ZHANGJIAKOU, China — On page 17 of the official playbook of the 2022 Winter Olympics, under a section bearing the bolded headline, MINIMISE PHYSICAL INTERACTION, attendees are strongly advised to avoid, among other things, hugging. But damned if some ink on paper was going to stop Ashley Caldwell from squeezing out every last drop of feeling Monday night.
For starters, it was minus-10 Fahrenheit at Genting Snow Park, the sort of crazy cold that turns eyelashes into icicles and fingers into freeze pops. Huddling for warmth only seemed like the right thing to do. But there was a deeper reason why the 28-year-old American went from foe to foe at the women’s aerial skiing finish line, wrapping each in a tight embrace even though a slight stumble on the landing of her last run had ensured that she wouldn’t join them on the podium.
“I respect all the athletes out there, but they also, I feel like, respect me,” the 28-year-old American said. “They know also how hard this is. And the hugs make it end, but it also makes you feel better.”
So she sought out U.S. teammate, Megan Nick, whose bronze medal marked their country’s first of any sort in the event since 1998. “Knowing that I was in third and she got knocked to fourth,” Nick said, “that was a bittersweet moment.” And she found Chinese gold medalist Xu Mengtao, whose winning back-full-full-full trick inspired local journalists to hug, site volunteers to cheer and even nearby taxis to honk their horns. “I’m so proud of TaoTao, and I’m so proud of Megan Nick and I’m so proud of [Belarusian silver medalist] Hanna Huskova,” Caldwell said.
“They’re incredible athletes, and there’s always heartbreak amongst great success.”
Rarely, though, is the fine line between these two binary outcomes—heartbreak and great success—not only laid so bluntly bare but also so willingly brushed aside among competitors in the name of solidarity. But consider that both Caldwell, speaking in the mixed zone, and Nick, sitting in the medalists’ press conference, turned to the same word to describe the emotion that had hit them when it was all over: relief.
“The Olympics [are] incredibly stressful, and we put a lot of heart into what we do,” Caldwell said, later adding, “All of these athletes have been experiencing stress like never before. One way or the other, time is inevitable, and it’s over now. But the stress is over too.”
“I haven’t been able to hang out with my friends or family in two months,” Nick said. “But also just wanting to do your best here. It’s one event, and that doesn’t necessarily show all the training that I put in over the last eight years. And I think that weighed heavily on me most.”

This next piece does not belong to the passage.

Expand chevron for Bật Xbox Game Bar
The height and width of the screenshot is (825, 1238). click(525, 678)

As that weight begins to lift over the next days, weeks and months, both women will undoubtedly find it replaced by pride. Nick, a former gymnast who didn’t pick up the sport until she was 17 when she attended a tryout camp in Lake Placid, N.Y., for a school project, will go down as only Team USA’s second women’s aerial medalist ever. Caldwell, despite falling short for her fourth straight Olympics—dating back to a 10th-place finish in 2010 in Vancouver, where she was the youngest athlete on the entire American roster—will still head home with some shiny hardware, having won gold in the debut of mixed aerial skiing alongside boyfriend Justin Schoenefeld.
Then there is what this Valentine’s Day meant to those who have dedicated their lives to fearlessly soaring off steep ramps; spinning and flipping through the air like juggling pins; and loving every second of it. Six women advanced to the winner-take-all final round. The last four to go—Caldwell, Xu, Australia’s Laura Peel and China’s Kong Fanyu—attempted the once-vaunted back-triple-full, a backflip with three consecutive twists.

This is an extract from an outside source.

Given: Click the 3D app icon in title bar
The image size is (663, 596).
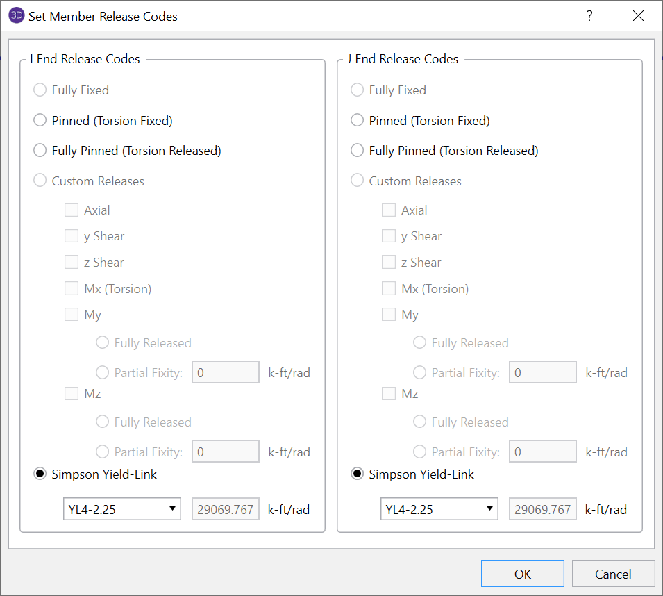Looking at the screenshot, I should (x=17, y=16).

“It’s just great to see women who are pushing the sport be successful as well,” Nick said, “because it inspires more people and more women to believe that they can do it as well. It’s really important to have so many girls on the triple tonight, as well as have someone who’s competing triples end up on top.”

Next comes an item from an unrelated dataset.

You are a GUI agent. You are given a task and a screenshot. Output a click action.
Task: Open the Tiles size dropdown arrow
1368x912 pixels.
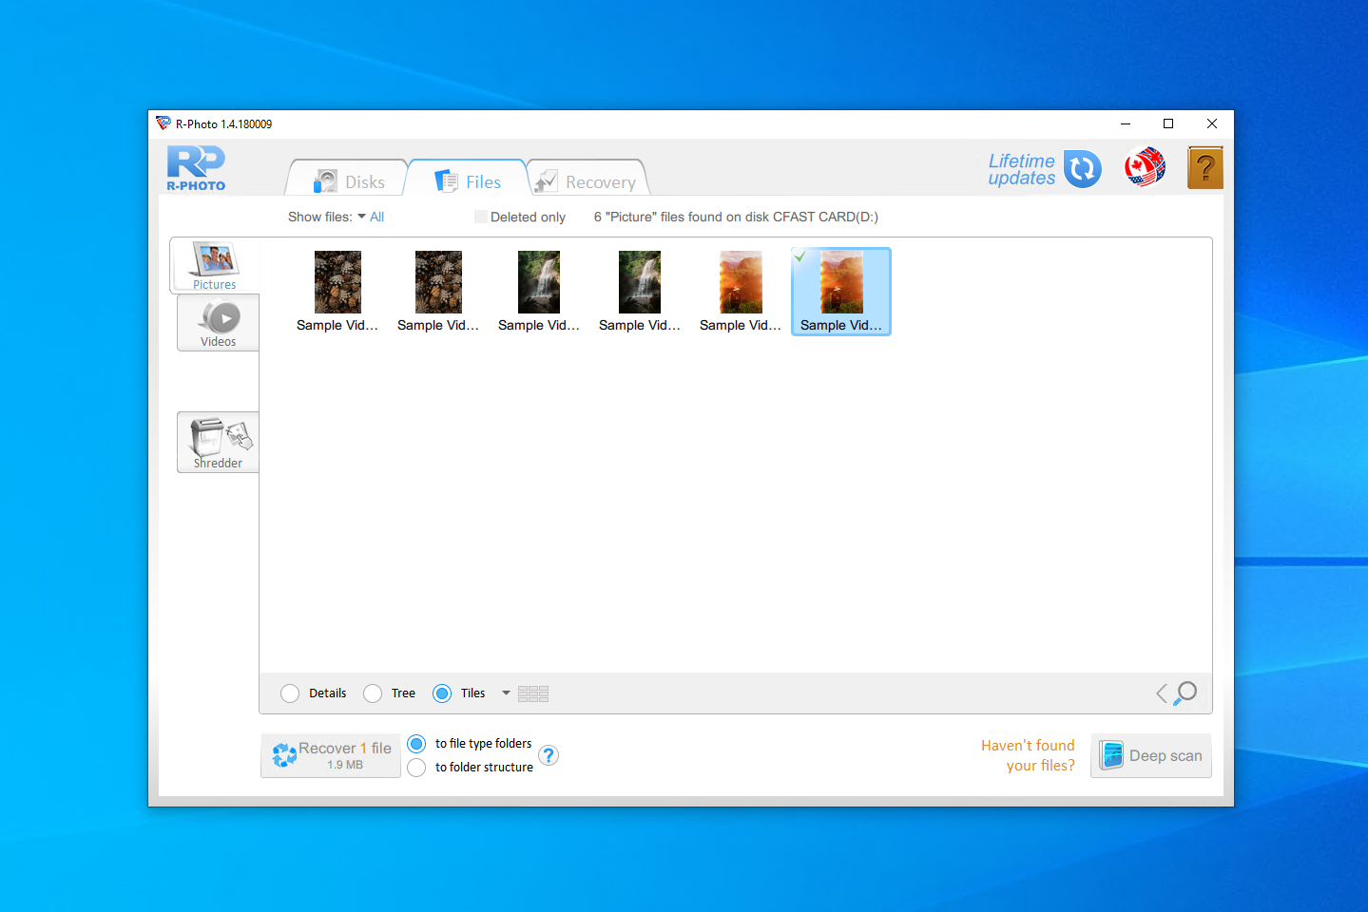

Of course, someone else had to wind up on the bottom too. Peel— a two-time aerial world champion and one of two Australian flag-bearers in the opening ceremony at these Games—fought back tears in the mixed zone as she fielded a battery of questions from Aussie reporters about the disappointment she felt, including this absolute doozy: “Laura, you sound really hard on yourself. I mean, what do you do? If I used to lose a game of footie I’d go and, like, kick the can or something like that, or swear at my wife. What do you do?”
“I don’t know,” Peel said, searching for the right words but coming up empty. “We’ll see.”
Maybe a hug would help.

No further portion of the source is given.